[Dataset entries]
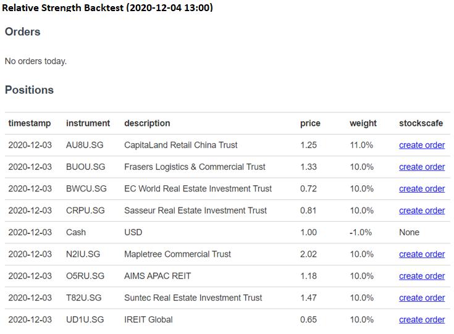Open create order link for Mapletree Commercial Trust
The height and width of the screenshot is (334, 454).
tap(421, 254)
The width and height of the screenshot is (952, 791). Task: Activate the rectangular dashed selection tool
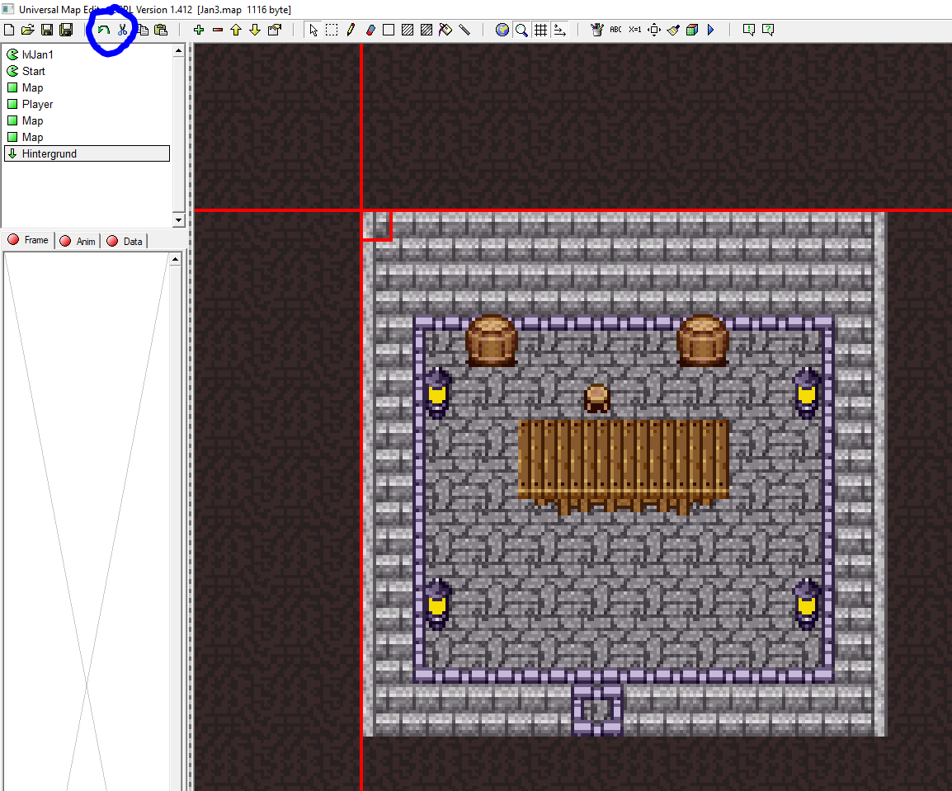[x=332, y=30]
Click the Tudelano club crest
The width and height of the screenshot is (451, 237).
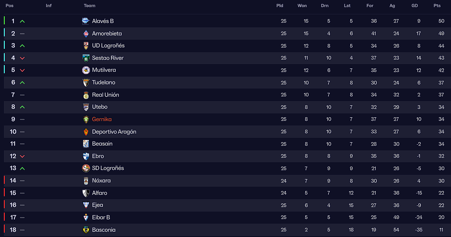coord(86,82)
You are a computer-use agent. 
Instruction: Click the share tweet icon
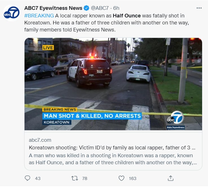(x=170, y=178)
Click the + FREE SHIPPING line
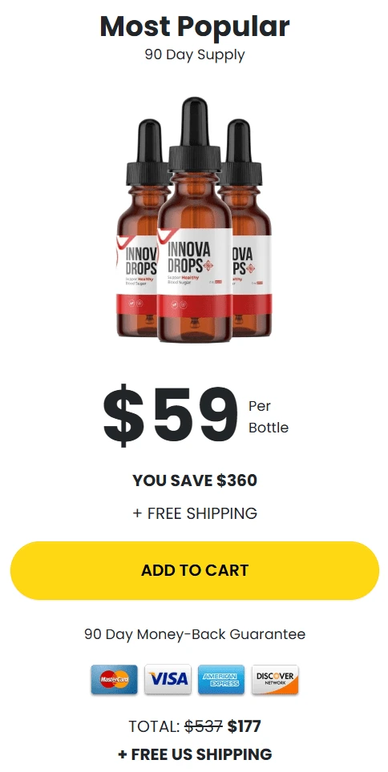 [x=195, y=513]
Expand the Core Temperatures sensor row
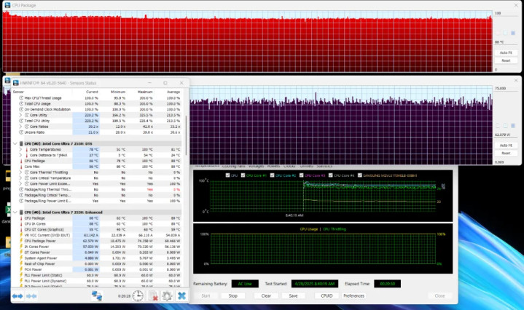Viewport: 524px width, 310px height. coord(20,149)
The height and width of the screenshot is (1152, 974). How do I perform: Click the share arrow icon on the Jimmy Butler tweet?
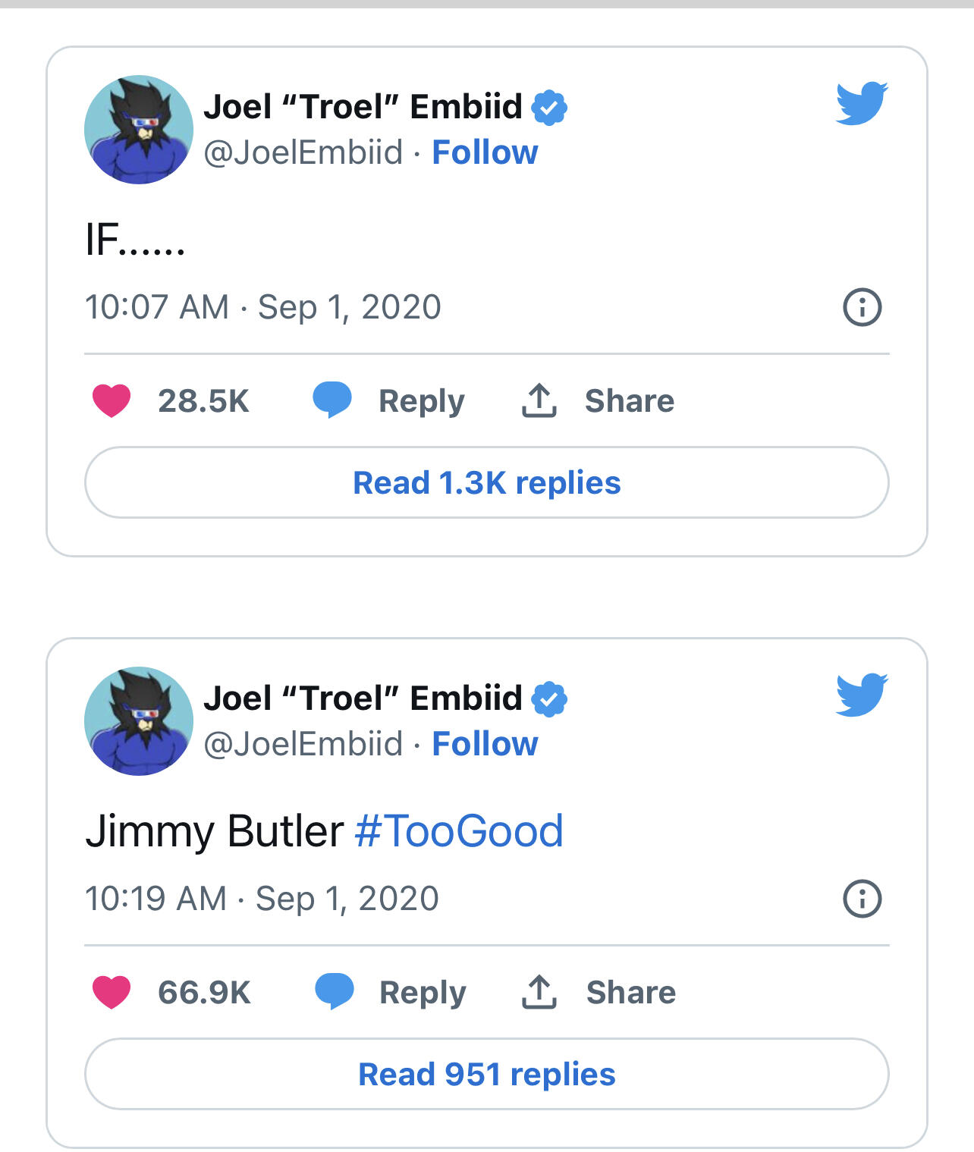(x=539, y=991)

--

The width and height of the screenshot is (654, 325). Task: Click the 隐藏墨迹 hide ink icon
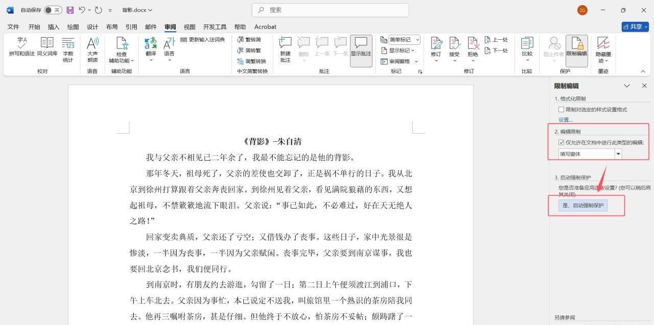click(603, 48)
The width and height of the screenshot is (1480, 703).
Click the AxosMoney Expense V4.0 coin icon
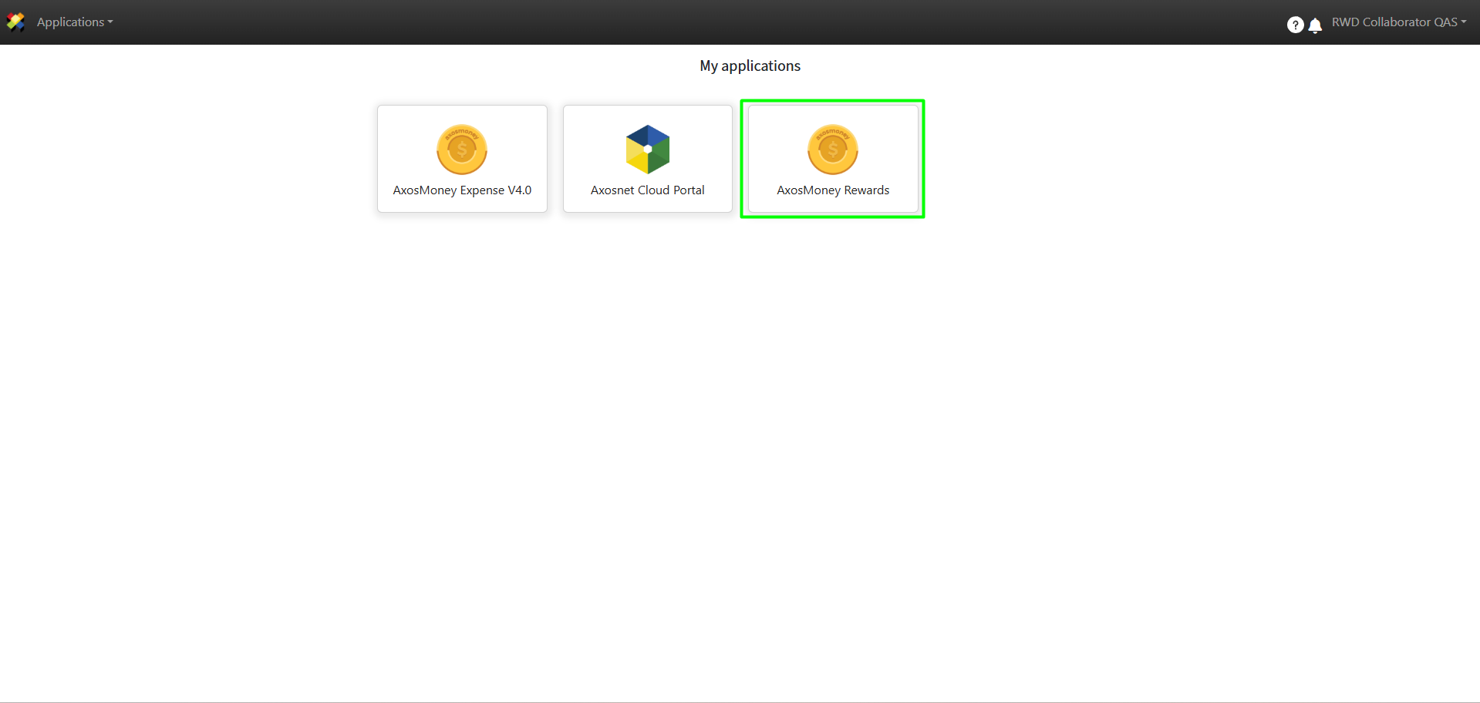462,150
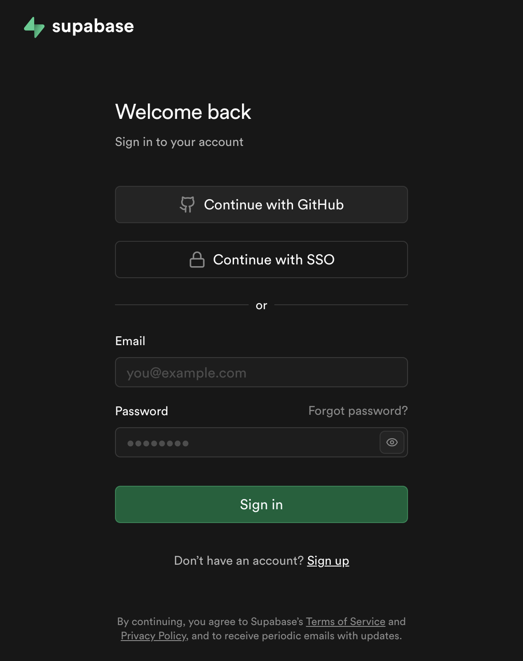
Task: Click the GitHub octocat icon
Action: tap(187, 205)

--

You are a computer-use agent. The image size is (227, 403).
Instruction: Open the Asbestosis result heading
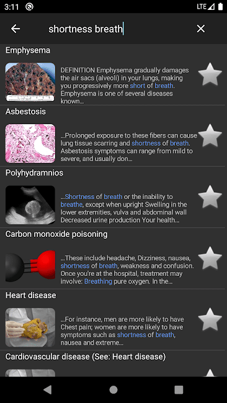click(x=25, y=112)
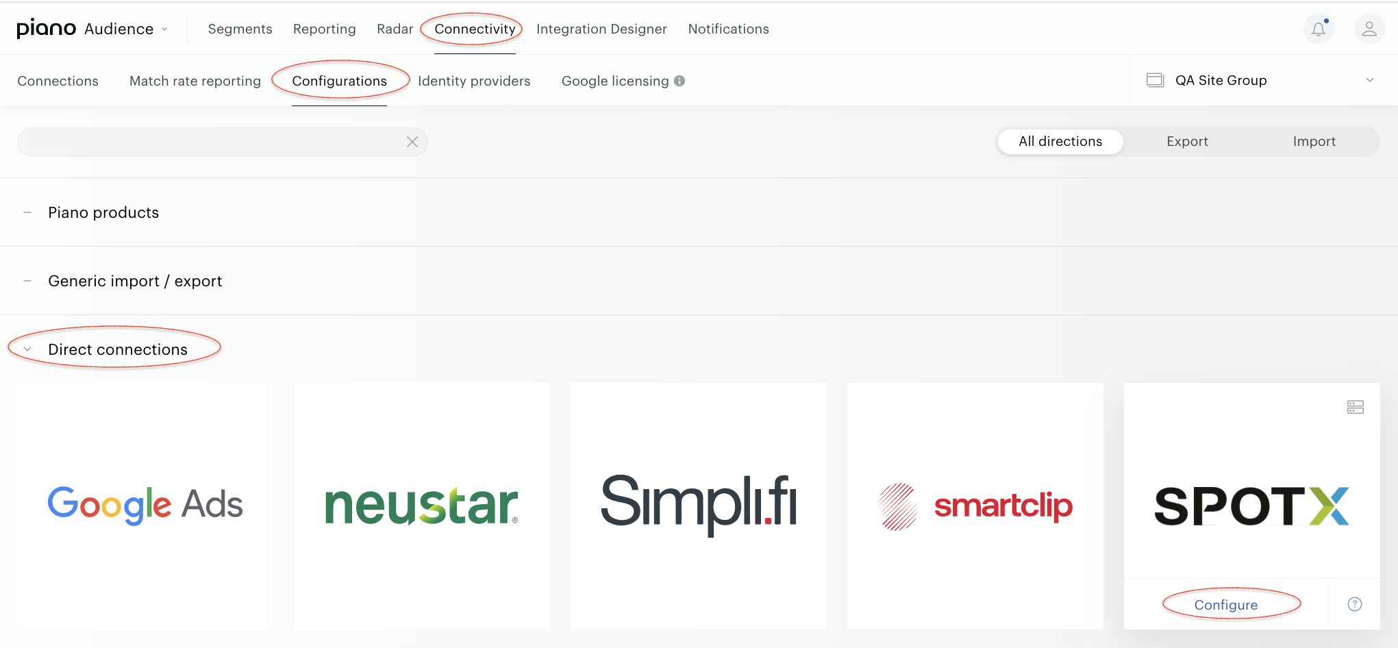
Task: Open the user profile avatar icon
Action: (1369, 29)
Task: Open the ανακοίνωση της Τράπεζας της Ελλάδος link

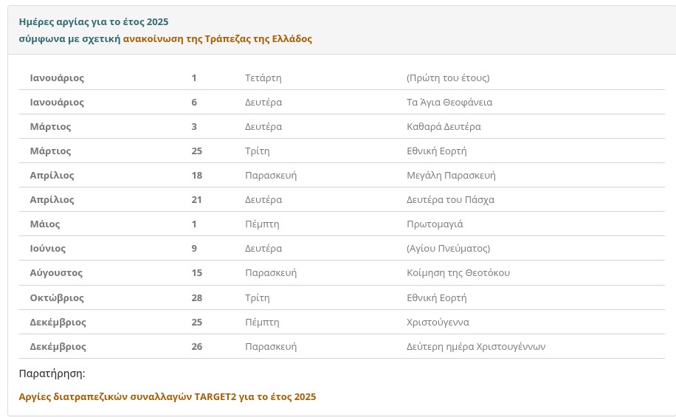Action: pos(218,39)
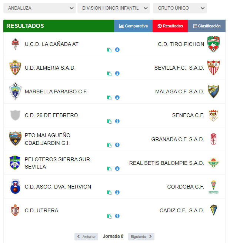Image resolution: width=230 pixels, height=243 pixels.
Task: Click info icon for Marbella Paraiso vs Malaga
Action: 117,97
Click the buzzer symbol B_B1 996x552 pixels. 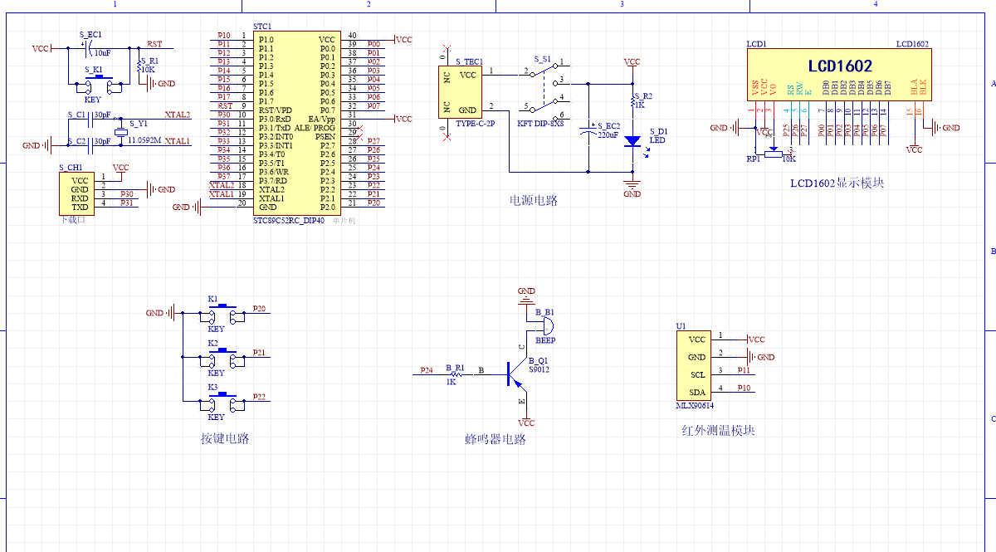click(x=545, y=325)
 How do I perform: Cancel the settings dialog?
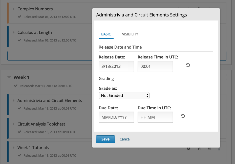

### Exercise aim
Pick each line holding the word "agent" out of the data and copy it.

### Task answer
You are a computer-use agent. 
You are a computer-use agent. The image size is (227, 403).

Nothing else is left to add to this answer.